Art Deco Iron stool. Wrought iron frame, black patina finishings with some gold leaf details. Upholstering in white, covering with COM (Customer’s Own Material) Tailor-made process allows Vosges to deal with any of your own specifications in terms of dimensions, metal finishings or upholstering comfort.


Its design is related to iron work by French designers such as Jean-Charles MoreuxRené Drouet or René Prou.

Jean-Charles Moreux was a French architect, painter, landscape designer and moreover museographer. He began his career designing purist-style houses, under the influence of the architect André Lurçat. In the 1930s, he then turned to Palladio and Ledoux  to create villas and private mansions, for which he designed the furnishings and likewise decor. Chief architect of national palaces, Moreux also designed the painting galleries of the Louvre Museum and took part in work on the Château de Rambouillet. An enlightened botanist, he created parks, terraces and further public gardens.

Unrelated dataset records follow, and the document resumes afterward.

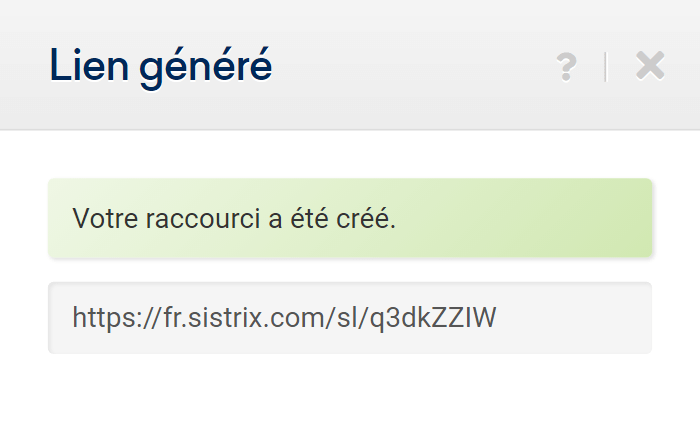Open help via the question mark icon
The height and width of the screenshot is (448, 700).
(x=567, y=67)
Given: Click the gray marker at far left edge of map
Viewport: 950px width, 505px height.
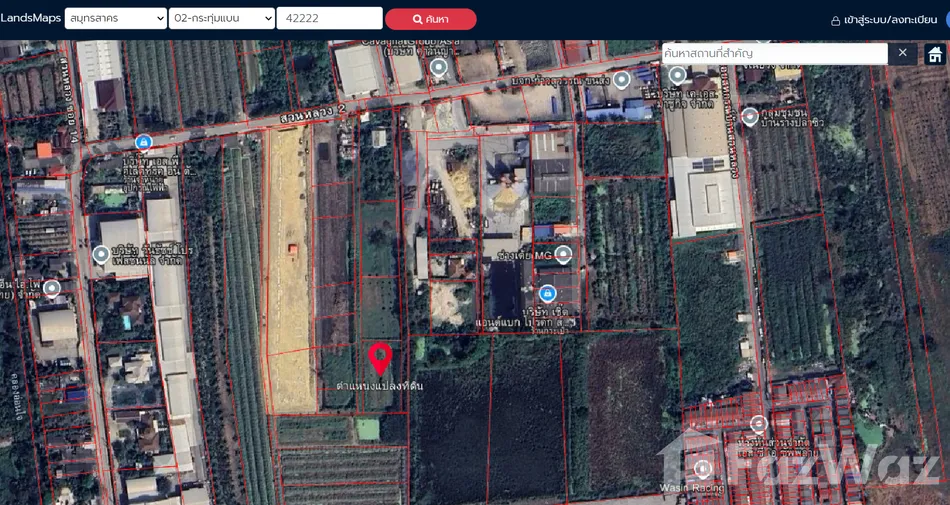Looking at the screenshot, I should [52, 288].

Born in 1899, René Drouet was a French Art Deco furniture designer. He studied at Ecolle Boulle and apprenticed under Maurice Dufrène at the Galeries Lafayette. When he opened his own studio, he specialised in the production of cast iron furniture throughout the 1940s. For table tops he often collaborated with the glass artist Max Ingrand.

René Prou was a French Art Deco designer and decorator. Recognized by major public and private commissions, he participed to the decoration of ocean liners and of luxury trains such as the Orient-Express. He also worked at the Palace of the League of Nations in Geneva, and at the Waldorf-Astoria in New York.